Jakarta (ANTARA) - Perubahan iklim yang terjadi saat ini sebagai dampak dari pemanasan global tidak hanya memberikan efek langsung terhadap pola adaptasi makhluk, kepunahan, maupun es mencair di kutub, tetapi juga meningkatkan aktivitas petir, kata seorang peneliti.ertu
Peneliti klimatologi dari Pusat Riset Sains dan Teknologi Atmosfer Badan Riset dan Inovasi Nasional (BRIN) Dr Erma Yulihastin di Jakarta, Rabu mengatakan riset yang dilakukan para ilmuwan pada 2014 menunjukkan aktivitas petir meningkat 50 persen di daerah Amerika Serikat.

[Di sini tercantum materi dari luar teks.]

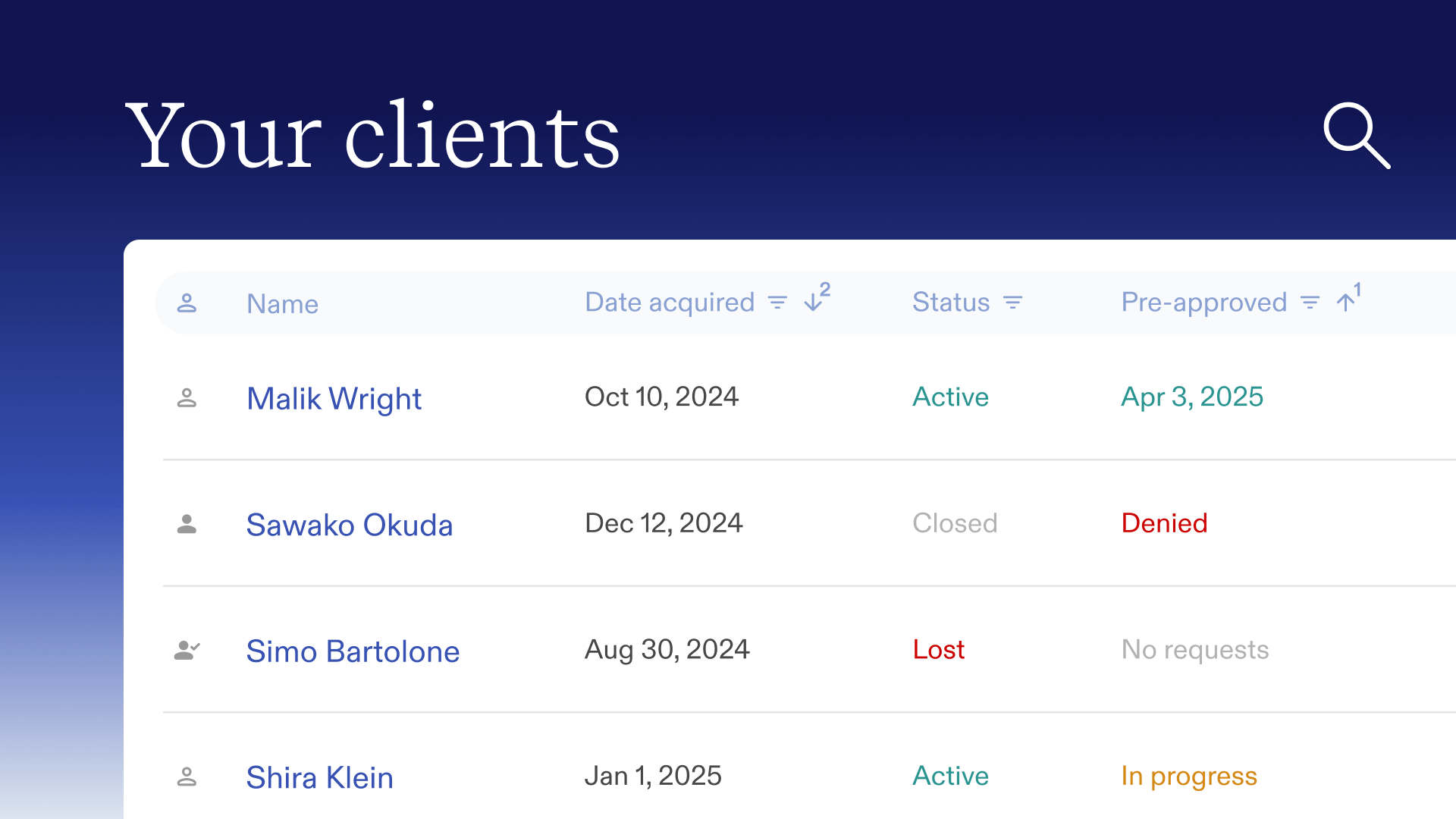Click Sawako Okuda's filled person icon
This screenshot has height=819, width=1456.
187,524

"Peningkatan serupa mengonfirmasi bahwa aktivitas petir di dunia juga mengalami peningkatan karena isu pemanasan global," katanya dalam taklimat media yang diterima.
Ia menjelaskan pemanasan suhu permukaan di atmosfer bumi berimplikasi pada penambahan jumlah kelembapan atau uap air di atmosfer yang menjadi bahan baku utama pembentukan badai.
Hal ini dapat terjadi dengan cara meningkatkan energi potensial konvektif atau disebut dengan Convective Available Potential Energy (CAPE) yang terdapat pada tiap parsel udara.
Dikemukakannya bahwa nilai CAPE ini menjadi ukuran seberapa besar energi kinetik yang dapat dilepaskan dari parsel udara yang sedang bergerak ke atas karena proses konveksi.
"Ketika suhu udara mengalami pemanasan, maka CAPE akan meningkat karena peningkatan kelembapan, sehingga dapat menghasilkan banyak petir. Setiap peningkatan 1 derajat pada suhu udara, maka frekuensi petir meningkat sebanyak 12 persen," katanya.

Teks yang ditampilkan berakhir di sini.